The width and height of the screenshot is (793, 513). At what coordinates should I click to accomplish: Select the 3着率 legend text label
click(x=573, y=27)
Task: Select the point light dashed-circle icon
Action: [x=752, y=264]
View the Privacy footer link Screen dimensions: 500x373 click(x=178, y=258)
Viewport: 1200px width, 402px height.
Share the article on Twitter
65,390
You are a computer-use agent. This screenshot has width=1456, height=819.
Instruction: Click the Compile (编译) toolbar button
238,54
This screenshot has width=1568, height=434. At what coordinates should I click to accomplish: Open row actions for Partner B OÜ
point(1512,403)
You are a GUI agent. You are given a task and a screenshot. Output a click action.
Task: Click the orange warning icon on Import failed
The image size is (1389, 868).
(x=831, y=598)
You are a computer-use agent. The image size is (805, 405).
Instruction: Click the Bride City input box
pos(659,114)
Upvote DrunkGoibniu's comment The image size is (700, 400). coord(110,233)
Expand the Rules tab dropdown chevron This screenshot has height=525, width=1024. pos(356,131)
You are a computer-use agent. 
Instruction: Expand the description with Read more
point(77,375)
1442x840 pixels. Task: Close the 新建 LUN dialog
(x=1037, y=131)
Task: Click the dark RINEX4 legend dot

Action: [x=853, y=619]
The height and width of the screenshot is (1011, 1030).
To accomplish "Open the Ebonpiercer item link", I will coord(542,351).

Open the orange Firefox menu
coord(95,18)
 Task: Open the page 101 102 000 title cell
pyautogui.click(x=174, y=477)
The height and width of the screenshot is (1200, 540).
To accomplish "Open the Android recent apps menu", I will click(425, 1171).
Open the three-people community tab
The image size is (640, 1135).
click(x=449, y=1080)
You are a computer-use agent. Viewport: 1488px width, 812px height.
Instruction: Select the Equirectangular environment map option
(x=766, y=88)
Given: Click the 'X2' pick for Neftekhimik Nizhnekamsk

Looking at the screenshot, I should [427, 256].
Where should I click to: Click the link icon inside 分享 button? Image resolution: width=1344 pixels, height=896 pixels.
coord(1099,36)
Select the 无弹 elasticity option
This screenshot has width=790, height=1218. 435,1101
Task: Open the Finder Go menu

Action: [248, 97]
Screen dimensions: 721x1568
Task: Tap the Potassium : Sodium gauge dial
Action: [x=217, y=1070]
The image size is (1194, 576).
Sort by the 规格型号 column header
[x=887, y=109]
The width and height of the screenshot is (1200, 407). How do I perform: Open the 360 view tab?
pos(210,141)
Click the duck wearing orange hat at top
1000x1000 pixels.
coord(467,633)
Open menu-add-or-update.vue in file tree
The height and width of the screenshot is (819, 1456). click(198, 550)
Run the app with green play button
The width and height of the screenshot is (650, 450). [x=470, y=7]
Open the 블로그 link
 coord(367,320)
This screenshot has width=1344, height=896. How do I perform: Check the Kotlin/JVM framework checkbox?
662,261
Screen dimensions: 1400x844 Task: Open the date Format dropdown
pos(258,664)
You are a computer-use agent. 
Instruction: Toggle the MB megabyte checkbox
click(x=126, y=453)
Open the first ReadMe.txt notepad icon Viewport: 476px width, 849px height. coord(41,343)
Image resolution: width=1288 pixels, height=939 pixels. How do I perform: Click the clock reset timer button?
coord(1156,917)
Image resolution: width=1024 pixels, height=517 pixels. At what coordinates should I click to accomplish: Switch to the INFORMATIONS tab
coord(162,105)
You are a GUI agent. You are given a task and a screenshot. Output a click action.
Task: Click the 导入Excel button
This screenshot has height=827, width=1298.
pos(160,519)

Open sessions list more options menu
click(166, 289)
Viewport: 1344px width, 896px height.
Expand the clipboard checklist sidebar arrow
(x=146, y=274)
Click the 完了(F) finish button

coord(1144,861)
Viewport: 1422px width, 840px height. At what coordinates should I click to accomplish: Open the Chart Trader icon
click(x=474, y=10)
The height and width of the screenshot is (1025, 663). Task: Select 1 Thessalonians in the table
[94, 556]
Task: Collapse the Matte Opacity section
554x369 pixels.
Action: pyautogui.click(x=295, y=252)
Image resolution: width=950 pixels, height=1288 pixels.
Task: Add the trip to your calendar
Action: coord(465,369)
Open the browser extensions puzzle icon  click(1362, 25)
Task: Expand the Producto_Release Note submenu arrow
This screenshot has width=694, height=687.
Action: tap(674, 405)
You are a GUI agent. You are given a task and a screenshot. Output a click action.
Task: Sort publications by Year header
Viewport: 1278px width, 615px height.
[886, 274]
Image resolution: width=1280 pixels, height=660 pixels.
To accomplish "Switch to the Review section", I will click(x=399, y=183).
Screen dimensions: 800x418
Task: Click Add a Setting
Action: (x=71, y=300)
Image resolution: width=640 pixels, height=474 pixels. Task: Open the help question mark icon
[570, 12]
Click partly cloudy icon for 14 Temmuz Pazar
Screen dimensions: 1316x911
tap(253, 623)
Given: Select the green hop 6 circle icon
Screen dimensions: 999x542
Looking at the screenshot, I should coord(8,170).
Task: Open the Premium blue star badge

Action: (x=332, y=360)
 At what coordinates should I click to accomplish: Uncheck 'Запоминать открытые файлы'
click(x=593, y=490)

Exercise objective: Which lines in the records above contain the word "green"? Collect each of them.

Response for this exercise:
Run the app with green play button
Given: Select the green hop 6 circle icon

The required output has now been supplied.